The first day of the DOE ECMP PI meeting was very full, including two poster sessions.  Here are a few fun items:

• Transition metal dichalcogenides (TMDs) can have very strongly bound excitons, and if two different TMDs are stacked, you can have interlayer excitons, where the electron and hole reside in different TMD layers, perhaps separated by a layer or two of insulating hBN.  Those interlayer excitons can have long lifetimes, undergo Bose condensation, and have interesting optical properties.  See here, for example.   
• Heterojunctions of different TMDs can produce moire lattices even with zero relative twist, and the moire coupling between the layers can strongly affect the optical properties via the excitons.

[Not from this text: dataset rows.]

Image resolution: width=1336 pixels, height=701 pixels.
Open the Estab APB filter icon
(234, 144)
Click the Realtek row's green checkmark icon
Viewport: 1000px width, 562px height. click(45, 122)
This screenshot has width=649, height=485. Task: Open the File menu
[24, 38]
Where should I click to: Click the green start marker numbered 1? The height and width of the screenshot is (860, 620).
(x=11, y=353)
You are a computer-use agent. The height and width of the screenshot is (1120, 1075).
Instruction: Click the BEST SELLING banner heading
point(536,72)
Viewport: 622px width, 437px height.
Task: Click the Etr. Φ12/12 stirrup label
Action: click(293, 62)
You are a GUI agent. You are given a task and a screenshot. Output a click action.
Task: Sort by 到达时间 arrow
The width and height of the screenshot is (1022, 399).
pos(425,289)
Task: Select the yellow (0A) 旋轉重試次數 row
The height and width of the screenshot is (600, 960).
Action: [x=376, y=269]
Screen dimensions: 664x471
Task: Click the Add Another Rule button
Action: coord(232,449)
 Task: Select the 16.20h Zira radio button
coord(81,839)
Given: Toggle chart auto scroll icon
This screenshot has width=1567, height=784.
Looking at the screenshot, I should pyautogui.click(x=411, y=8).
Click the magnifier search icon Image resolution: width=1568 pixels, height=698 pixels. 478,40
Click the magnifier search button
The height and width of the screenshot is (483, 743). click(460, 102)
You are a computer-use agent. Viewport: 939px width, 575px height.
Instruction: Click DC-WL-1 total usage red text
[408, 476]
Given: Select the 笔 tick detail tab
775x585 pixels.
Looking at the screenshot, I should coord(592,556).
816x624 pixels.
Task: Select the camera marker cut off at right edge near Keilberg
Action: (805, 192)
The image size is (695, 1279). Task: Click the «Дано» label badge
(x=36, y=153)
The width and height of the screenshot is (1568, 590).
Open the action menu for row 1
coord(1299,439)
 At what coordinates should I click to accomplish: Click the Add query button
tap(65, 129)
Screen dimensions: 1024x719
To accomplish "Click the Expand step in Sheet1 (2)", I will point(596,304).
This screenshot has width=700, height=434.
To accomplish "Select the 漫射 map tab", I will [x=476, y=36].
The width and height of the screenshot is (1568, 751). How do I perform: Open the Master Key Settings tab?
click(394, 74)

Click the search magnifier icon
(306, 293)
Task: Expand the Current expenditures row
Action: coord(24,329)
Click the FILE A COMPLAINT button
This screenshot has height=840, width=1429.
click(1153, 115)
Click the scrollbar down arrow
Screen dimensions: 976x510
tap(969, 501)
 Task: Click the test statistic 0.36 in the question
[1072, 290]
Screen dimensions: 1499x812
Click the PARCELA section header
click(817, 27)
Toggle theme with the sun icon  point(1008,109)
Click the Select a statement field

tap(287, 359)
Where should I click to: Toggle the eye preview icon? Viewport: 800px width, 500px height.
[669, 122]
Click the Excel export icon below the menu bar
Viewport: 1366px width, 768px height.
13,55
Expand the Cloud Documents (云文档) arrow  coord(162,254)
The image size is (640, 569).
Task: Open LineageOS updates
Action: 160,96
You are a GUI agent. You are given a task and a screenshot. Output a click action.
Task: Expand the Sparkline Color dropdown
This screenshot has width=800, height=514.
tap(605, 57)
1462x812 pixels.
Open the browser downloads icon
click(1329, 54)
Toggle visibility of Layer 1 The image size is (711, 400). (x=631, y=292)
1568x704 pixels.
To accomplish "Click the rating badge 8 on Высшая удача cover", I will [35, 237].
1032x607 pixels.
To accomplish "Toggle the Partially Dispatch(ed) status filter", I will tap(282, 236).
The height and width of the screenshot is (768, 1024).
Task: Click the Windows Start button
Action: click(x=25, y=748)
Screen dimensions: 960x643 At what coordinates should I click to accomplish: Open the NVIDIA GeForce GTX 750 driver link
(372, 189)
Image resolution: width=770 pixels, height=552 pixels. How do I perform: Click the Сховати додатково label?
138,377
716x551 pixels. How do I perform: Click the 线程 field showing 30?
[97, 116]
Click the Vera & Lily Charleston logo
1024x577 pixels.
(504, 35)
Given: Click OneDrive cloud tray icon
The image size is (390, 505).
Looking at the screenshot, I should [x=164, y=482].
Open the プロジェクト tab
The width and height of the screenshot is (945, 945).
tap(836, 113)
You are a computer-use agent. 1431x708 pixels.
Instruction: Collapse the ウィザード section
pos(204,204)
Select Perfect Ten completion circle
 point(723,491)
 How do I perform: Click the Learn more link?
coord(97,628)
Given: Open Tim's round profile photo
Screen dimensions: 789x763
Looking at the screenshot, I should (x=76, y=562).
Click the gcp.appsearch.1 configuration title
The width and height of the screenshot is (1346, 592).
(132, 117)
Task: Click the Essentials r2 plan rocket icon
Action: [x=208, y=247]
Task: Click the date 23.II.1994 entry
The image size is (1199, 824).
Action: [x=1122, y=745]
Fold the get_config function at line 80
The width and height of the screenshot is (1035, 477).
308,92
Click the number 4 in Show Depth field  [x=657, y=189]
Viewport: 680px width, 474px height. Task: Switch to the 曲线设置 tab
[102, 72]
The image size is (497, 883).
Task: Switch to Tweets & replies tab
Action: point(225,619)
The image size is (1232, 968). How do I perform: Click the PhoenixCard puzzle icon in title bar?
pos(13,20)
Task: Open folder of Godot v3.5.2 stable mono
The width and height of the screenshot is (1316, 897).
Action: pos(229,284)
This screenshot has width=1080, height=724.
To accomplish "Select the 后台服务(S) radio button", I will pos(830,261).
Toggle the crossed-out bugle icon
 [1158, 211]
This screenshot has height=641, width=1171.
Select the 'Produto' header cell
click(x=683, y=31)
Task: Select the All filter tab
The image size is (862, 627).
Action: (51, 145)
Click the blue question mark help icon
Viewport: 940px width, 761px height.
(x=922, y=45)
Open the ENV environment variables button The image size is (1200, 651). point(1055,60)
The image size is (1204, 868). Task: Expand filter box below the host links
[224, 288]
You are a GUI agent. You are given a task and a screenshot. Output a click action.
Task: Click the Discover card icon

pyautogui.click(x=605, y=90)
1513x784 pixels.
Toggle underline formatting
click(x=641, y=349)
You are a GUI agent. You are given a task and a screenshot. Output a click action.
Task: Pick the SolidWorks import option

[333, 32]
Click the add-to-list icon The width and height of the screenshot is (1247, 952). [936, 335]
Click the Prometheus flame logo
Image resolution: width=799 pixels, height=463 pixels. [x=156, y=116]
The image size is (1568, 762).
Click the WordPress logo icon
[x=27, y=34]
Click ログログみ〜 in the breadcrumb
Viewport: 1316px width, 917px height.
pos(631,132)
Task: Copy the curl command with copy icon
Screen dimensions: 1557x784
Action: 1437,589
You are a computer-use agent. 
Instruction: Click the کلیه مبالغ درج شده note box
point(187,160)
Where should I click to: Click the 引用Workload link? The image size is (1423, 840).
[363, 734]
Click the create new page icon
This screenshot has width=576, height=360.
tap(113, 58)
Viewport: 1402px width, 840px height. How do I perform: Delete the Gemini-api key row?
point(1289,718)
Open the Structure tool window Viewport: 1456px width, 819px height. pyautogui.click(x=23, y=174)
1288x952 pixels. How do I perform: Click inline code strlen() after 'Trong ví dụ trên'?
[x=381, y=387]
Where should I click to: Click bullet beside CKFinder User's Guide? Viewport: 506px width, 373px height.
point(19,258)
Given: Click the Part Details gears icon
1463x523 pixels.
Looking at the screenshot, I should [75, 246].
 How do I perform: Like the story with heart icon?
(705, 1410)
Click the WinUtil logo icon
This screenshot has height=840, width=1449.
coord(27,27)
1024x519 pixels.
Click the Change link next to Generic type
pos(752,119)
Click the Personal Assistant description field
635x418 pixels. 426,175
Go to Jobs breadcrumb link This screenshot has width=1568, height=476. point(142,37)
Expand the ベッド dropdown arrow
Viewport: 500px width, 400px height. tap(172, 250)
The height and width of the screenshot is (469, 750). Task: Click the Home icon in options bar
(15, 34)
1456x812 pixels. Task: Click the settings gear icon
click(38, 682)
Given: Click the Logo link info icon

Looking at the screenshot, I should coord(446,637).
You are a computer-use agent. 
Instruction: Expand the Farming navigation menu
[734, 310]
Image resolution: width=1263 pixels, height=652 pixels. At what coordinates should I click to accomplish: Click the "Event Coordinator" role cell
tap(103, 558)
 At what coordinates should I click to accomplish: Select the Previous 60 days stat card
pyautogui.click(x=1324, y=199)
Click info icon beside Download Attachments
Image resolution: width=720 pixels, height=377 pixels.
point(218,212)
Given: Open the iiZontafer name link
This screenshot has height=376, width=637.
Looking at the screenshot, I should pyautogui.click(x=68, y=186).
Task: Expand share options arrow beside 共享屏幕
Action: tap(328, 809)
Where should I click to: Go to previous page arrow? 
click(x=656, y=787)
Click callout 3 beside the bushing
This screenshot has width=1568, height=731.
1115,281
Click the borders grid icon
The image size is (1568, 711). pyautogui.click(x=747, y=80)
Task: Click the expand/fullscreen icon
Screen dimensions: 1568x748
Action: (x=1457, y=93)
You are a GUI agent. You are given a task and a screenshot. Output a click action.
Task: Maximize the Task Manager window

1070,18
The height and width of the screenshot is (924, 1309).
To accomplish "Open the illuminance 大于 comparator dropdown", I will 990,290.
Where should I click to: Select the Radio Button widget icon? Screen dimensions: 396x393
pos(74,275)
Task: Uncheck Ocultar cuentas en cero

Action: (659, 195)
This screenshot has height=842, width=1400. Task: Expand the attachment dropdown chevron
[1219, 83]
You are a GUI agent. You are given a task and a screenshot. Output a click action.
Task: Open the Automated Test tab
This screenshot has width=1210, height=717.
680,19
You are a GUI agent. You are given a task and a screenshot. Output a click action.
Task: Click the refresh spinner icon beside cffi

• Propagating plasmons in graphene can have surprisingly high quality factors (~ 750), and combined with their strong confinement have interesting potential.
• You can add AlAs quantum wells to the list of materials systems in which it is possible to have very clean electronic transport and see fractional quantum Hall physics, which is a bit different because of the valley degeneracy in the AlAs conduction band (that can be tuned by strain).
• And you can toss in WSe2 in there, too - after building on this and improving material quality even further.
• There continues to be progress in trying to interface quantum Hall edge states with superconductors, with the end goal of possible topological quantum computing.  A key question is understanding how the edge states undergo Andreev processes at superconducting contacts.
• Application of pressure can take paired quantum Hall states (like those at \(\nu = 5/2, 7/2\)) and turn them into unpaired nematic states, a kind of quantum phase transition.  
• With clever (and rather involved) designs, it is possible to make high quality interferometers for fractional quantum Hall edge states, setting the stage for detailed studies of exotic anyons.